MPSC aciona Justiça para exigir correção de falhas sanitárias em hospital de Sombrio
Ação da 2ª Promotoria de Justiça foi ajuizada após inspeções apontarem problemas em áreas como centro cirúrgico, UTI e esterilização de materiais.
O Ministério Público de Santa Catarina (MPSC), por meio da 2ª Promotoria de Justiça da Comarca de Sombrio, ajuizou uma ação civil pública para obrigar o instituto responsável pela administração do Hospital Dom Joaquim, em Sombrio, a corrigir irregularidades sanitárias apontadas pela Vigilância Sanitária Estadual. A ação também pede indenização por dano moral coletivo.
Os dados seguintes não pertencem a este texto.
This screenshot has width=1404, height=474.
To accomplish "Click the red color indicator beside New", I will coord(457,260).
As falhas foram identificadas em inspeções realizadas em março e maio de 2025, motivadas por denúncias encaminhadas pela Ouvidoria do SUS e pelo sistema estadual PHAROS. Os problemas atingem setores essenciais para a segurança dos pacientes, como o Centro Cirúrgico, a Central de Material Esterilizado (CME), os serviços de endoscopia e a Unidade de Terapia Intensiva (UTI).
Segundo os relatórios de fiscalização, foram constatadas falhas na rastreabilidade de materiais cirúrgicos, nos processos de esterilização e no reprocessamento de dispositivos médicos, bem como inadequações estruturais e operacionais em diferentes áreas do hospital.
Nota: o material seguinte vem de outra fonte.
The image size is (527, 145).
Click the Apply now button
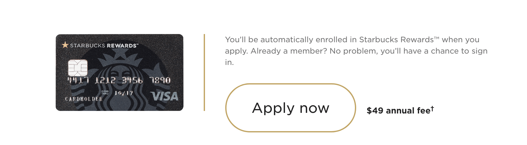[290, 108]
Em uma nova vistoria em maio de 2025, fiscais encontraram materiais médico-hospitalares armazenados em uma sala sem identificação e sem controle de acesso. Entre os itens apreendidos havia produtos de uso único e materiais cujo reprocessamento é proibido pelos fabricantes.
Para o Promotor de Justiça Guilherme Back Locks, responsável pela ação, as irregularidades revelam falhas nos processos de controle, rastreabilidade e esterilização de materiais utilizados na assistência aos pacientes.
Tentativa de acordo
Antes de recorrer à Justiça, a 2ª Promotoria de Justiça instaurou um inquérito civil e buscou uma solução consensual por meio de um termo de ajustamento de conduta (TAC). Entre julho e dezembro de 2025, foram realizadas reuniões com representantes da instituição, mas não houve acordo.
Diante do impasse e da ausência do hospital na reunião marcada para a assinatura final do TAC, o Ministério Público decidiu ajuizar a ação.
Além de determinar a regularização dos serviços, a 2ª Promotoria de Justiça de Sombrio pede a adoção de medidas urgentes para corrigir as irregularidades apontadas pela Vigilância Sanitária. O pedido aguarda decisão do Poder Judiciário.